**Extracted entries:**
====
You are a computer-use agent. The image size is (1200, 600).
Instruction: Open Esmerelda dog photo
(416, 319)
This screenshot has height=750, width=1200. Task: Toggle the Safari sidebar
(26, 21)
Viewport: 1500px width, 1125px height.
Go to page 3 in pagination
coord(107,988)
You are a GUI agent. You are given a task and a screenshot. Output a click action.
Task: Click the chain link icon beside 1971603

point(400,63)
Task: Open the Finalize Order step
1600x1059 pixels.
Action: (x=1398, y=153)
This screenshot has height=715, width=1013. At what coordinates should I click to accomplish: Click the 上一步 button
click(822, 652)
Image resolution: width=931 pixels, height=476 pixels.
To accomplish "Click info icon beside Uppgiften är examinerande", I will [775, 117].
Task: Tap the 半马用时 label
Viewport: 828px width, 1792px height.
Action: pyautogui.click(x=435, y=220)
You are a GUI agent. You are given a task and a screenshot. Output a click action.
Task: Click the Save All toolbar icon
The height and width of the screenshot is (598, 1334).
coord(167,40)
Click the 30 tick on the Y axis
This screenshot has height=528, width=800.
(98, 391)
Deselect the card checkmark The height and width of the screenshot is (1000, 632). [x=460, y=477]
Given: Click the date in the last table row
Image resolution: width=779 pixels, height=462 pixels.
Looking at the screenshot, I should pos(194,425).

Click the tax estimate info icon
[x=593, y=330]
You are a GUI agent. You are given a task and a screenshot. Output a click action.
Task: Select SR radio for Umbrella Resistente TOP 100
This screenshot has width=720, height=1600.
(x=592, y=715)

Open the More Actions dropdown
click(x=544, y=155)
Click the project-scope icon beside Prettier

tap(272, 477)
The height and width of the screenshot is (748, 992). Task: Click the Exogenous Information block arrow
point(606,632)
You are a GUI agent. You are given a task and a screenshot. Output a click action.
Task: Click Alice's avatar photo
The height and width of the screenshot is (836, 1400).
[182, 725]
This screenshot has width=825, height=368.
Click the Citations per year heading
====
**What to work on:** Copy the records above exactly as written.

**Finished task:**
You are a computer-use agent. The image size is (1200, 600).
Instruction: Open Esmerelda dog photo
(416, 319)
This screenshot has height=750, width=1200. Task: Toggle the Safari sidebar
(26, 21)
Viewport: 1500px width, 1125px height.
Go to page 3 in pagination
coord(107,988)
You are a GUI agent. You are given a task and a screenshot. Output a click action.
Task: Click the chain link icon beside 1971603

point(400,63)
Task: Open the Finalize Order step
1600x1059 pixels.
Action: (x=1398, y=153)
This screenshot has height=715, width=1013. At what coordinates should I click to accomplish: Click the 上一步 button
click(822, 652)
Image resolution: width=931 pixels, height=476 pixels.
To accomplish "Click info icon beside Uppgiften är examinerande", I will [775, 117].
Task: Tap the 半马用时 label
Viewport: 828px width, 1792px height.
Action: pyautogui.click(x=435, y=220)
You are a GUI agent. You are given a task and a screenshot. Output a click action.
Task: Click the Save All toolbar icon
The height and width of the screenshot is (598, 1334).
coord(167,40)
Click the 30 tick on the Y axis
This screenshot has height=528, width=800.
(98, 391)
Deselect the card checkmark The height and width of the screenshot is (1000, 632). [x=460, y=477]
Given: Click the date in the last table row
Image resolution: width=779 pixels, height=462 pixels.
Looking at the screenshot, I should pos(194,425).

Click the tax estimate info icon
[x=593, y=330]
You are a GUI agent. You are given a task and a screenshot. Output a click action.
Task: Select SR radio for Umbrella Resistente TOP 100
This screenshot has width=720, height=1600.
(x=592, y=715)

Open the More Actions dropdown
click(x=544, y=155)
Click the project-scope icon beside Prettier

tap(272, 477)
The height and width of the screenshot is (748, 992). Task: Click the Exogenous Information block arrow
point(606,632)
You are a GUI agent. You are given a task and a screenshot. Output a click action.
Task: Click Alice's avatar photo
The height and width of the screenshot is (836, 1400).
[182, 725]
This screenshot has width=825, height=368.
Click the Citations per year heading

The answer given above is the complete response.